WORK INSTRUCTIONS
A complete answer lists every line of the entries below where the string "screenshot" appears.

DATASET ENTRIES
------------------------------------

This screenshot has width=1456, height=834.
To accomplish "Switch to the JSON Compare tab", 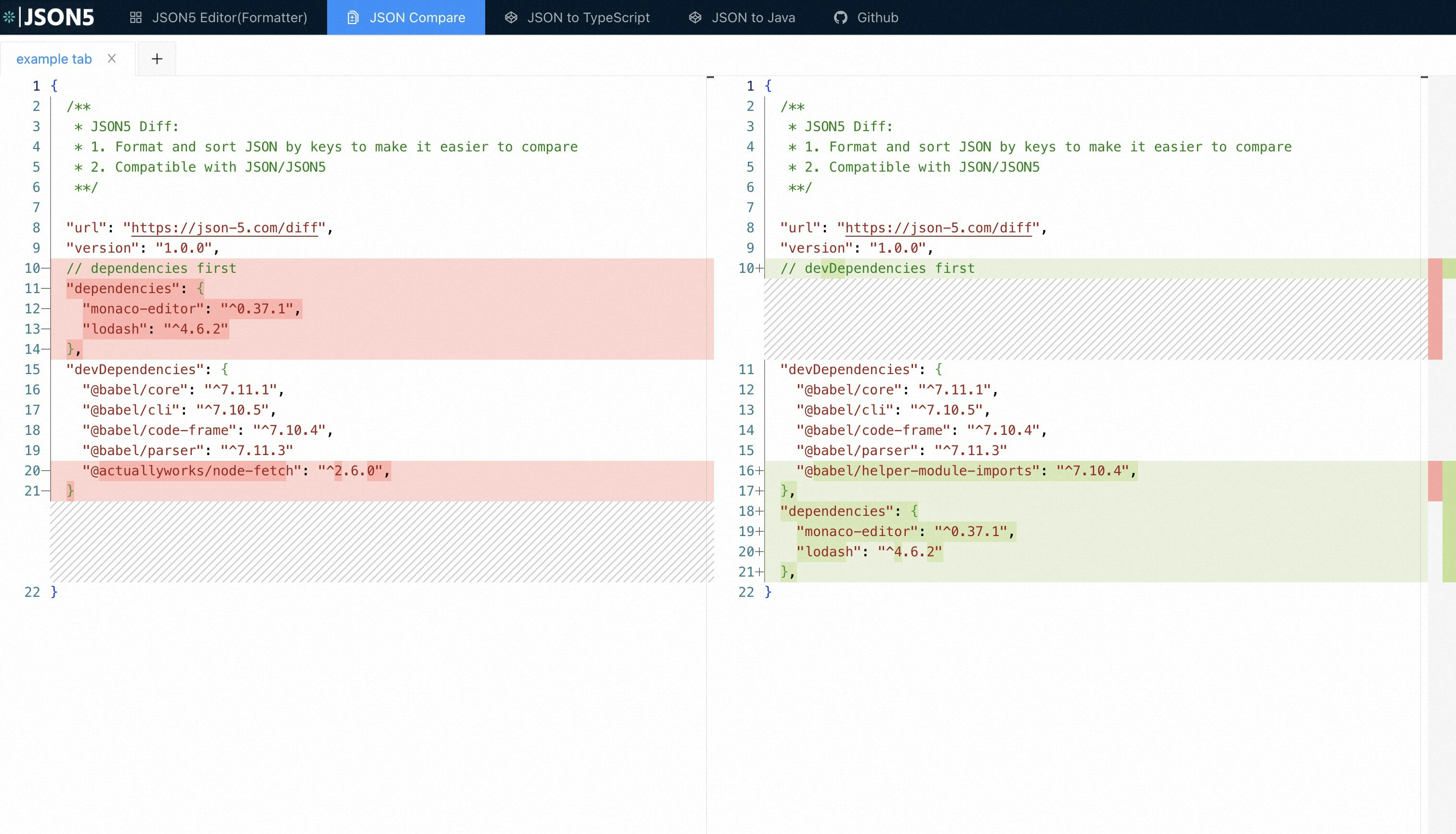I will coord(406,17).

------------------------------------

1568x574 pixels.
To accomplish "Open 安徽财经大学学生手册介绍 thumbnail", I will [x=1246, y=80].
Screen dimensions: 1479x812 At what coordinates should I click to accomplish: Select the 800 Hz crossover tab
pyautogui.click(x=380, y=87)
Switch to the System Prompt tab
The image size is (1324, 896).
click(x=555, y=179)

------------------------------------

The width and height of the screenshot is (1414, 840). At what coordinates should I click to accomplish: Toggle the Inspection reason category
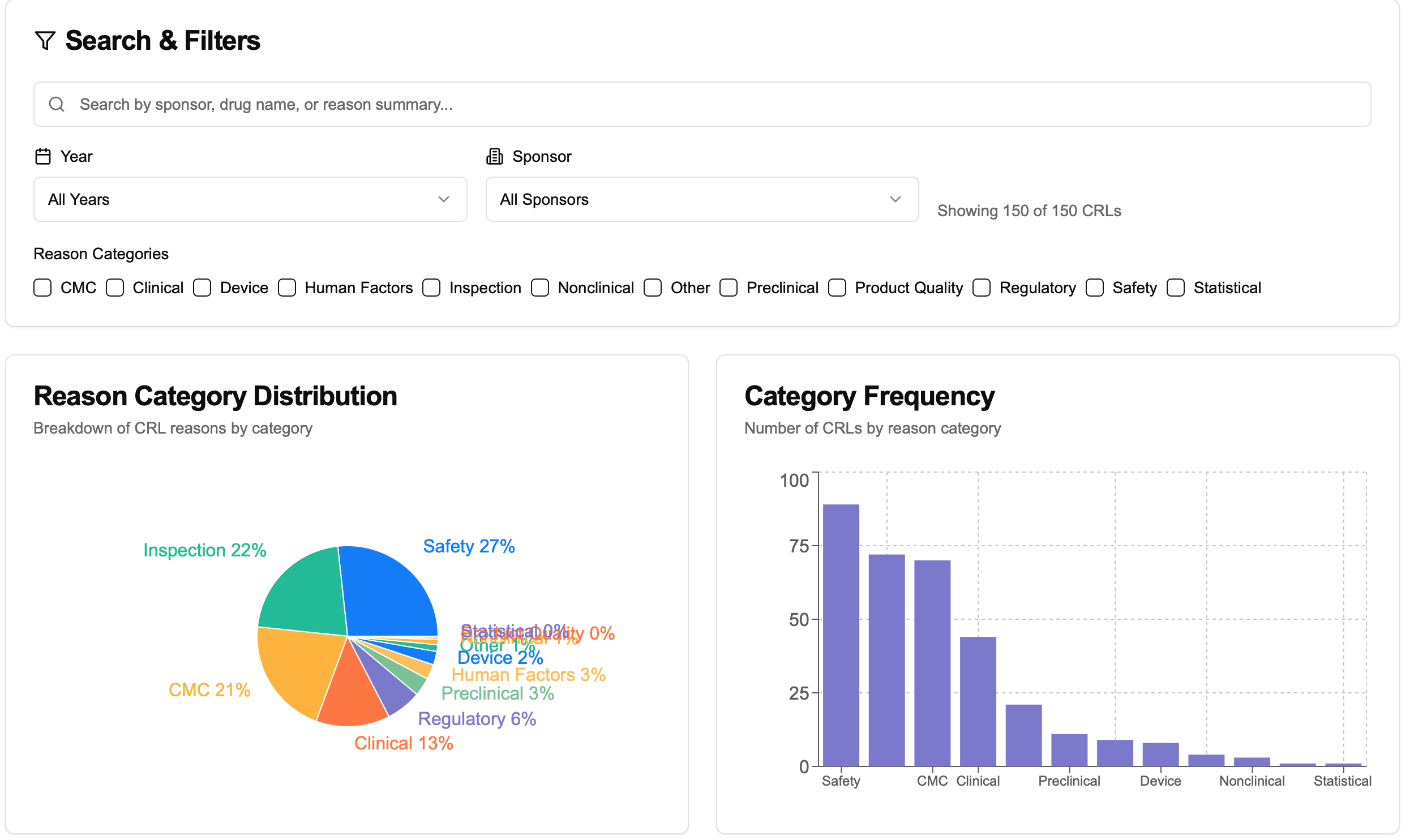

------------------------------------

TASK SOLUTION
This screenshot has width=1456, height=834.
The width and height of the screenshot is (1414, 840). At what coordinates should I click to accomplish: Toggle the Inspection reason category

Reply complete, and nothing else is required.